AlunWynsKnee · 06/10/2019 13:44

This may have been mentioned in one of the linked articles. The government often blamed the EU for things like not being able to help places like Port Talbot (and Redcar) when the steelworks were in trouble. People heard that and took it at face value. It didn't matter that whether or not it was true, Westminster wasn't going to do anything. The EU was the fall guy.

Peridot1 · 06/10/2019 13:45

Have you watched Carole Cadwalladr’s Ted talk? It’s interestung. Link here. Hope it works. If not just google.

I suspect it is a lot of reasons as mentioned above.

I also watched an interesting segment on Twitter about Sunderland. Not sure if anyone follows a guy called Femi. He is an ardent Remainer and posts a lot. Anyway he went to Sunderland and was driven around by a local guy trying to explain why so many voted leave there. They had the mines. Then they closed. So they got manufacturing jobs - Nissan etc. But as he pointed out they are low skilled and low paid jobs for the majority. Even if you got to uni there are not many jobs in the area for graduates. Most jobs in the area are low paid and low skilled. It’s hard to ‘regenerate’ areas when there is little employment. And therefore little hope. They felt they had nothing to lose by voting leave really.

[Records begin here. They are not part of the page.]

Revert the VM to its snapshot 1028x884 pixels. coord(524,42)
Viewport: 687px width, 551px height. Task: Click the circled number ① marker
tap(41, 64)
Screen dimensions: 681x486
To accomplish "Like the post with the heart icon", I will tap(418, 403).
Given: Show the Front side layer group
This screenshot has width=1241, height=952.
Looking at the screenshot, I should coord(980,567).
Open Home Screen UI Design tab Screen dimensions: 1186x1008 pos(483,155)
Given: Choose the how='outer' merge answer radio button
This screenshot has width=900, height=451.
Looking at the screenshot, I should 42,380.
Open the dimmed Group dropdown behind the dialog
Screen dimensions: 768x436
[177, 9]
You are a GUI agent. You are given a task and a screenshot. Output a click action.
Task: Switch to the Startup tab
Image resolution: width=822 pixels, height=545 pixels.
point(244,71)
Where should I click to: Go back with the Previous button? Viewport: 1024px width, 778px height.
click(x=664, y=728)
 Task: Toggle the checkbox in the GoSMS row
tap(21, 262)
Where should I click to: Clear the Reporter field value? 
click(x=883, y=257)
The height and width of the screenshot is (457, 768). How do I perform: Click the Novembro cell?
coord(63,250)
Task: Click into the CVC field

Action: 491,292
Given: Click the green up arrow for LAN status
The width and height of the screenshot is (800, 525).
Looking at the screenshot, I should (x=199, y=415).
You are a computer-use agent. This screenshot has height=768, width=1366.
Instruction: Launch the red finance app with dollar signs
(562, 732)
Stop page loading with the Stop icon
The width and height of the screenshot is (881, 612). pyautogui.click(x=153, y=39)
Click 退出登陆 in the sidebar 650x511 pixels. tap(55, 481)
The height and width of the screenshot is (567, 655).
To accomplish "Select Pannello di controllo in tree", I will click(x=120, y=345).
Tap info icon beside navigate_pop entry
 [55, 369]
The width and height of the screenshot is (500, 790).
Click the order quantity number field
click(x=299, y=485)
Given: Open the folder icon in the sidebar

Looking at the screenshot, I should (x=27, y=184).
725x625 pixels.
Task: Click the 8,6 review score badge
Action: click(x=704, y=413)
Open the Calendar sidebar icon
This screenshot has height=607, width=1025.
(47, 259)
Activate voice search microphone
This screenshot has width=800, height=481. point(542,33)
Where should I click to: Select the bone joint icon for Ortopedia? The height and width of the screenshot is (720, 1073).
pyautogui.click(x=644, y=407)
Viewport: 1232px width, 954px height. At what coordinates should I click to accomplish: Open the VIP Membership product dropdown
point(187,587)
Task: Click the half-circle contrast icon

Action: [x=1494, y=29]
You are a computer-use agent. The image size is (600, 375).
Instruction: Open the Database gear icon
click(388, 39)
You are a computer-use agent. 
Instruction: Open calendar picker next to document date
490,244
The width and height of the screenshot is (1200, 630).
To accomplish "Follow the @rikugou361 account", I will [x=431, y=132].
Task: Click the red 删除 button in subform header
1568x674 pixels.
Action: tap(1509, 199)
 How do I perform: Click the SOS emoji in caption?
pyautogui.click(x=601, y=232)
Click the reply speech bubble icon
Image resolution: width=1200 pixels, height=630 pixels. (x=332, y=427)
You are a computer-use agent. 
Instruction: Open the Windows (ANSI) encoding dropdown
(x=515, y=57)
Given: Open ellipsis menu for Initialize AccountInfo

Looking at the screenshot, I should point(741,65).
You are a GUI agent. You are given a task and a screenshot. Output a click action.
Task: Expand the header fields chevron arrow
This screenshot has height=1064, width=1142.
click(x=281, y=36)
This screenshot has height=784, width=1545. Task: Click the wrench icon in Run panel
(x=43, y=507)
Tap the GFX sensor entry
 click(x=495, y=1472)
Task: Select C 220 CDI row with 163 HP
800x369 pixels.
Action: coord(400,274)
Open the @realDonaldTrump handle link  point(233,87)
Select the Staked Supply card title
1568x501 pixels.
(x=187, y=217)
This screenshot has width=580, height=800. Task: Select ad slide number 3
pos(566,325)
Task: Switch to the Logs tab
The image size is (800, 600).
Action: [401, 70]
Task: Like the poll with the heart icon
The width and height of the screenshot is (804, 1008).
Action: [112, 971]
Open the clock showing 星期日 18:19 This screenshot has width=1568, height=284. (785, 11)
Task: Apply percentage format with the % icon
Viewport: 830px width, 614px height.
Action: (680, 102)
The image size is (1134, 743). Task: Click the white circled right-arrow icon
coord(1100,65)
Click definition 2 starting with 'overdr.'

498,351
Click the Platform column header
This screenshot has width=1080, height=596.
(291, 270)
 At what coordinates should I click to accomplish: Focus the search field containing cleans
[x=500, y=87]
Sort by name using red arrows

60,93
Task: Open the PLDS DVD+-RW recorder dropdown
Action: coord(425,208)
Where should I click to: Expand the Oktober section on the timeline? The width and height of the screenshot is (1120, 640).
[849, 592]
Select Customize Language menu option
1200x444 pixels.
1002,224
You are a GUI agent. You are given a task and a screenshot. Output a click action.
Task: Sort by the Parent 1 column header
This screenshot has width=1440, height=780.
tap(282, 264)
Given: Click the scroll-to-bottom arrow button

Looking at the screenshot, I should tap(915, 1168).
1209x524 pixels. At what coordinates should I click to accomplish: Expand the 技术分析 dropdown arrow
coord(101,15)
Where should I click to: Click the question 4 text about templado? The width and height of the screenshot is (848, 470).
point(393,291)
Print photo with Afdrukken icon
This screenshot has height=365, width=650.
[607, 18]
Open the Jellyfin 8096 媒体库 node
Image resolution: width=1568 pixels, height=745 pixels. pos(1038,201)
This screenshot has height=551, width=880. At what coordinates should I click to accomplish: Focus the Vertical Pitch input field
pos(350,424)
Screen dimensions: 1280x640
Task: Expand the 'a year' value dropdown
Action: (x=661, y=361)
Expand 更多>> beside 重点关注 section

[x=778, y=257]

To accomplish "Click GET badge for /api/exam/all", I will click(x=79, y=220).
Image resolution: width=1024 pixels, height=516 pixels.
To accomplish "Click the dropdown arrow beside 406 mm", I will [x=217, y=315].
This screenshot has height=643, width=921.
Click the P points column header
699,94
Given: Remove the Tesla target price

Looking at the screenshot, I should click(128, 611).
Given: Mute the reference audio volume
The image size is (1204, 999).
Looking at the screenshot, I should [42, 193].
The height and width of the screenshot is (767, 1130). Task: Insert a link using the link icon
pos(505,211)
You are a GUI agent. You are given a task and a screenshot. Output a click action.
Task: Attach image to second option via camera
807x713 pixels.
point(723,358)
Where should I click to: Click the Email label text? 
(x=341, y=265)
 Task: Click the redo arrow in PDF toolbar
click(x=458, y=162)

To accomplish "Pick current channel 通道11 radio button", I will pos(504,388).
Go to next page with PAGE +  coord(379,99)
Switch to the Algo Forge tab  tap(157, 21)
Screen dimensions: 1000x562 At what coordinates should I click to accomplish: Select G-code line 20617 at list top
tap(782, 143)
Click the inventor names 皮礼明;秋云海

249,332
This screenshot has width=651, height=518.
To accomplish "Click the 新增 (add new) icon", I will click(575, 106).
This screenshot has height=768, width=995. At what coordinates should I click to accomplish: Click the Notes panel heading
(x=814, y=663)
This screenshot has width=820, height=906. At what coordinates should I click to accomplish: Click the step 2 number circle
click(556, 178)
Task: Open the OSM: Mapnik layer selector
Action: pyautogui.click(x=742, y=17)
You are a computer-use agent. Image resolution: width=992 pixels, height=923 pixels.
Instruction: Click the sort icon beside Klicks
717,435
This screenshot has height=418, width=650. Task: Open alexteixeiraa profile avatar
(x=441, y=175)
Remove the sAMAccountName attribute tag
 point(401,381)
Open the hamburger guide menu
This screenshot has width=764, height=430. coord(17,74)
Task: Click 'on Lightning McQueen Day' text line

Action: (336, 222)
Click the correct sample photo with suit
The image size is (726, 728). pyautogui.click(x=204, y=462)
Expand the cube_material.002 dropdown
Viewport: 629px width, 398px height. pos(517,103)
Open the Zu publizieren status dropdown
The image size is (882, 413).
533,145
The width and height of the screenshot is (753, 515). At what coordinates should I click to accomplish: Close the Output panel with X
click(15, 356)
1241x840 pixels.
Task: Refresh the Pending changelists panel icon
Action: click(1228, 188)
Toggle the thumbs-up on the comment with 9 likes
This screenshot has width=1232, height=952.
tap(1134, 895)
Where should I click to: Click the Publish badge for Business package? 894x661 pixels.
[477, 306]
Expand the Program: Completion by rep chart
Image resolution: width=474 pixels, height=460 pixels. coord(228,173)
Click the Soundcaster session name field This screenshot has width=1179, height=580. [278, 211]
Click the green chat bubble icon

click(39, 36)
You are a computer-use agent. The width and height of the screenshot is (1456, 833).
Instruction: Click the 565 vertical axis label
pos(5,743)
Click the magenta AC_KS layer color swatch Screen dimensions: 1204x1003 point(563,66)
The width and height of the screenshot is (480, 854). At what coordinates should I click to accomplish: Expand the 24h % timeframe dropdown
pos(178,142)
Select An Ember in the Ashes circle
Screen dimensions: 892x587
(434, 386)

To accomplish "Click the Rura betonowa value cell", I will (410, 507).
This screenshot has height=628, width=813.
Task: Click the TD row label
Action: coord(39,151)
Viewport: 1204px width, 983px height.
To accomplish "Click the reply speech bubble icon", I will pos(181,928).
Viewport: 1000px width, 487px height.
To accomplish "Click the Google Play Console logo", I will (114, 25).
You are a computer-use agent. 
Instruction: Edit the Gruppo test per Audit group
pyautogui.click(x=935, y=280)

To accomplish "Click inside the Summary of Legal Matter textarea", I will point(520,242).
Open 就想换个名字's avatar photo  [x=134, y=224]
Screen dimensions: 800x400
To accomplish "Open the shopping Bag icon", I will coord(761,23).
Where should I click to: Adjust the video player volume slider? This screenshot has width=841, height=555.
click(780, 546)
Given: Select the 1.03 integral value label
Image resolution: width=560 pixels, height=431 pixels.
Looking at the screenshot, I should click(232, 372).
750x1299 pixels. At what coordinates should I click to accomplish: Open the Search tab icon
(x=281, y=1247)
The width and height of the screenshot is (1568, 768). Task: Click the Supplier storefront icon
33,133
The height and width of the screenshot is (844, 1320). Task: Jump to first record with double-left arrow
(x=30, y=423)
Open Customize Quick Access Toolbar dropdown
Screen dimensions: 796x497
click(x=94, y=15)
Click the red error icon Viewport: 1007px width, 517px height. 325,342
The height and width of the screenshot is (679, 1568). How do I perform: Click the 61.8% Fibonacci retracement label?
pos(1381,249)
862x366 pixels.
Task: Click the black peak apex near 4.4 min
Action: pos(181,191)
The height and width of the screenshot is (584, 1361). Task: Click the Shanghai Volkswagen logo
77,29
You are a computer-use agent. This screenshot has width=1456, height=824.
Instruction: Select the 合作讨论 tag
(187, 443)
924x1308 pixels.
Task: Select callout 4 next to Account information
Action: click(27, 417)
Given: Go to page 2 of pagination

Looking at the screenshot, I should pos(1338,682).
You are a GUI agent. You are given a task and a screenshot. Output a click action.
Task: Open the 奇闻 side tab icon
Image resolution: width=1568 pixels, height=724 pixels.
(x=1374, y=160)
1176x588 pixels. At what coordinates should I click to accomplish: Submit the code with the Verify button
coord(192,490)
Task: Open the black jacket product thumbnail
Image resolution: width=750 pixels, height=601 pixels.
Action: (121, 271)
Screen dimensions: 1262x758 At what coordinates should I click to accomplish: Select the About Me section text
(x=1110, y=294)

Austerity was a huge reason for a lot of people in certain areas voting leave. And there needs to be a massive investigation into why people voted leave and concerns need to be addressed. But under Tories that won’t happen. David Cameron still thinks they were right to make the cuts they did. Doesn’t seem to get that those cuts led directly to some people voting leave. Not all. But enough.

Peridot1 · 06/10/2019 13:46

Cross posted PerkingFaintly.

Pardonwhat · 06/10/2019 13:56

dirtyrottenscoundrel

I’m a ‘people of Wales.’ And I agree with the posts in question

FreshFreesias · 06/10/2019 14:07

The UK is a net contributor to the EU budget, which means it contributes more to the EU budget than it receives back from it.
In 2017, the UK was the second largest contributor with €7.43bn (£6.55bn), just behind Germany.

On the other end, Poland was the biggest net recipient of the EU budget (getting more back than it contributed in the first place), followed by Greece, Romania, Hungary and Portugal.

Many people voted Leave because they think that many areas of the UK are deprived and that hard-working British taxpayers would be better off funding infrastructure projects and the like in this country.

HeresMe · 06/10/2019 14:18

If you lived a deprived area that has been deprived whilst in the EU, you are going to try and grasp at a change, after all if you are rock bottom you will pretty much think we'll it can't get any worse. This isn't just true in Wales it's true over lots of the UK.

A lot of remain supporters can't seem to put their selves in some else shoes.

People are naive to think that EU money filters down to the poor it doesn't, a lot are vanity projects.